The new features strengthen Flashpoint’s Intelligence Platform, which grants access to the company’s archive of finished intelligence reports, data from illicit forums, marketplaces, chat services, paste sites, technical data, card and account shops, and vulnerabilities, in a finished intelligence experience.
The platform scales Flashpoint’s internal team of intelligence analysts’ ability to quickly provide responses to customers.
The platform now features new dashboards and analytics, expanded datasets, chat services and communities, and industry alerting that simplify an organisation’s consumption and automation of intelligence.
The enhancements include:
Account Shops: Customers can identify their organisation's compromised accounts found for sale in illicit account shops, providing an ability to reduce the risk of employees’ or customers' login details being used in credential stuffing attacks.
Card Shops: Collections of stolen credit card data found in illicit high-end credit card shops, compromised from a variety of operations — including dumps from point-of-sale (POS) compromises, or credit cards from card-not-present (CNP) transactions.
Common Vulnerabilities and Exposures (CVEs): Prioritise the vulnerabilities that matter most with access to the latest CVEs, as well as CVEs discussed by threat actors as observed by Flashpoint intelligence analysts with incorporated access to MITRE ATT&CK and NVD data.
Dashboards: Comprehensive view of data measured against Flashpoint collections, most relevant to an organisation; from monitoring the latest credit card leaks, to keeping track of the most active CVEs, our dashboards provide a view into information and data to help better mitigate vulnerability exposure and risk to your organisation.

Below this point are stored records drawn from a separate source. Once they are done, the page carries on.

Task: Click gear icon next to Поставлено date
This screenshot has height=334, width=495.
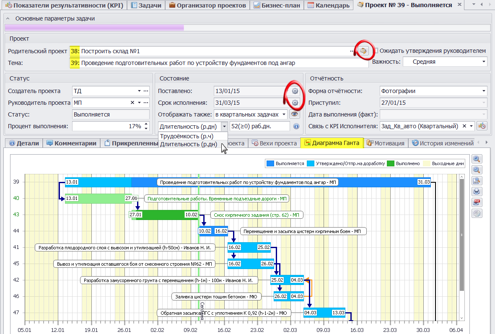Action: pyautogui.click(x=295, y=91)
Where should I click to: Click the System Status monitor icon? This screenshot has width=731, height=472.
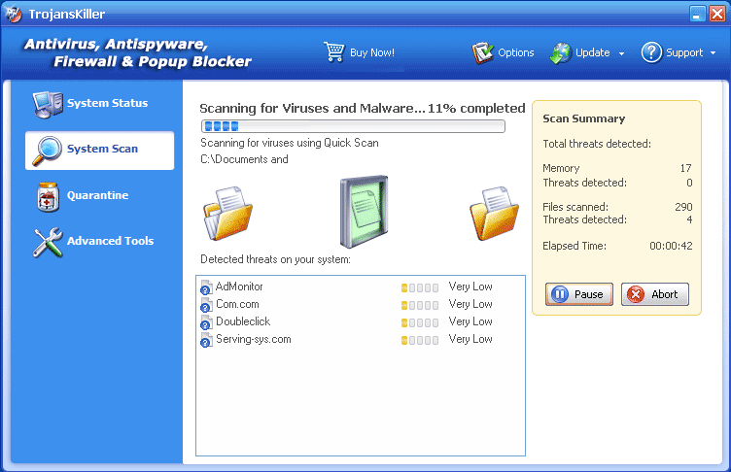(48, 103)
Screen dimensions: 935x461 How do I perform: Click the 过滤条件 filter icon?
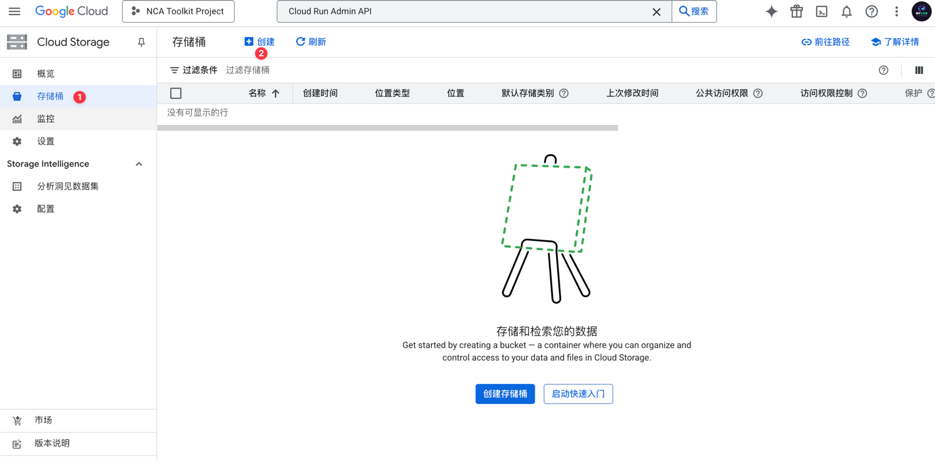coord(176,69)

Expanded Chat Services: Flashpoint’s Telegram collections now allow customers to view critical media included in chat services messages, such as audio, images, documents, and other file types, including malware samples and technical data, providing more context to chat conversations and additional intelligence for research purposes. Collections are also expanding to include illicit discussions and media on multiple chat services.
Expanded Communities: Flashpoint is expanding its coverage of illicit discussions in communities such as 4Chan, 8Chan, and Dread, providing users with additional context as to how threats move across the web.

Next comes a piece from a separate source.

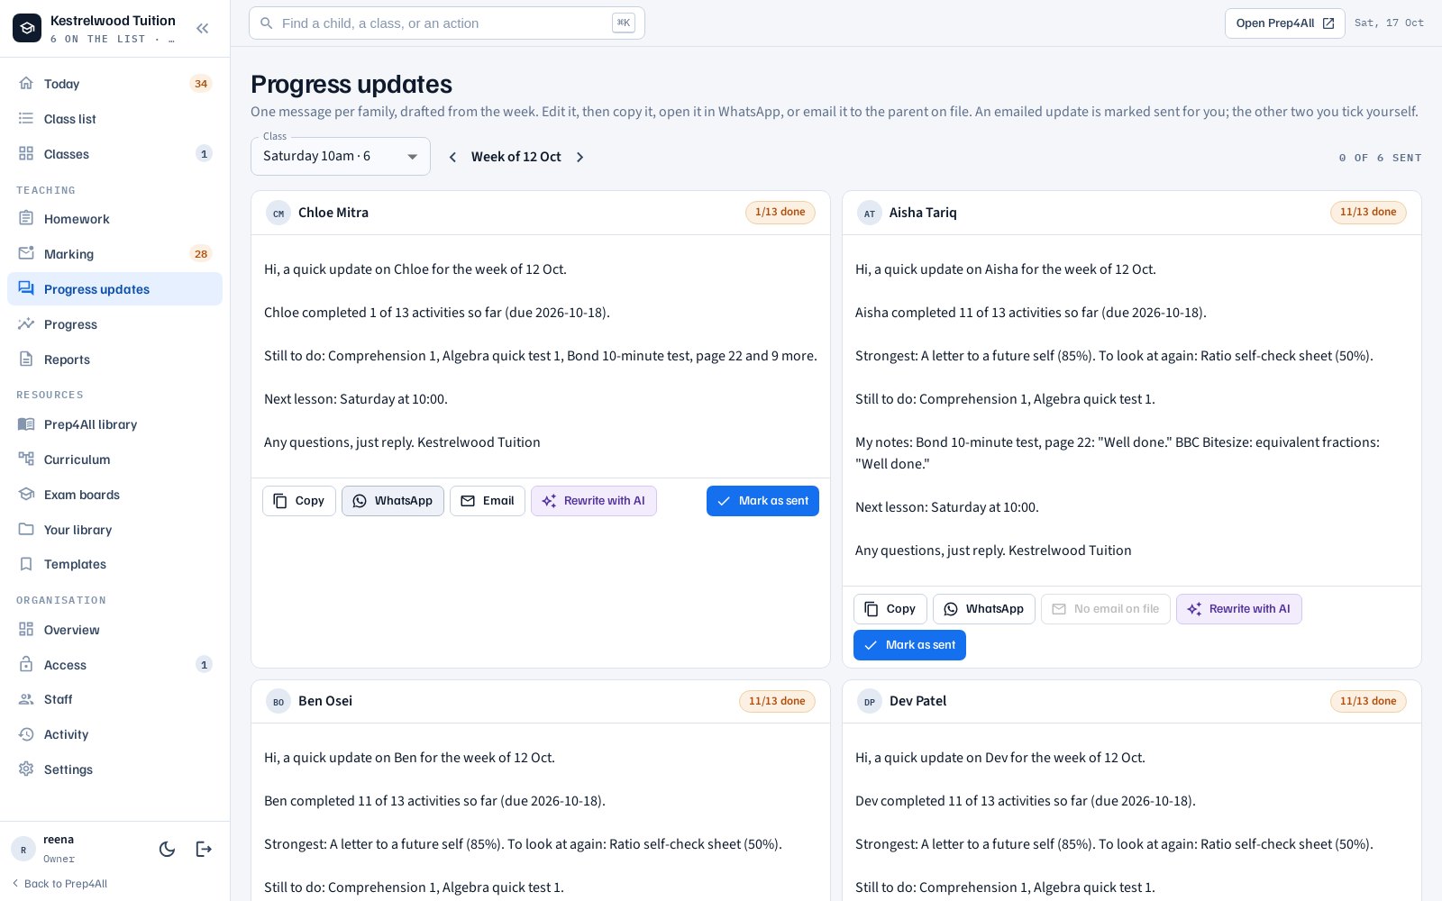
Task: Toggle dark mode moon icon
Action: tap(167, 849)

Industry Alerting: Based on multi-language keyword patterns developed, curated, and maintained by our Intelligence team, this product provides customers tactical information derived from threat actor conversations that are relevant to users in their respective industries and industries they want to monitor. In addition to Flashpoint’s tailored industry alerting for financial services, retail, legal and healthcare, the company has added patterns that find signal in the noise for users who are in, or care about, the technology, insurance, and telecommunications industries.

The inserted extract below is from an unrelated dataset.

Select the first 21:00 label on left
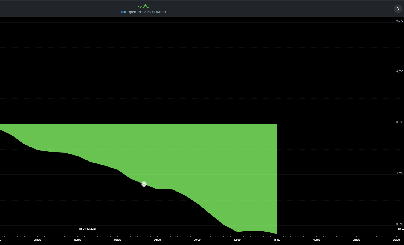 (x=38, y=240)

"We've listened to the Flashpoint community and really focused on creating features and capabilities that help address our customers' most important use cases," says Flashpoint CEO Josh Lefkowitz.
"As a result, we've expanded our data collections, refined our intelligence, and delivered analytics in ways that help our users detect, understand, and mitigate the threats they face without overwhelming them with noise.”
Flashpoint’s continued innovation around collections also supports its Flashpoint Collaboration (FPCollab), a TLP Amber information sharing community comprised exclusively of leading intelligence experts across 20 industries.
“When a proof-of-concept (PoC) code for a high-impact vulnerability was released, one of our analysts immediately notified FPCollab, sparking a discussion in which members reciprocated by providing their own PoC code or recommended mitigations,” Lefkowitz says.
“FPCollab members then synergised to fine tune the PoC code, better understand how the vulnerability could be exploited, mitigate the risk it posed to their network environments, and build upon each other’s findings.”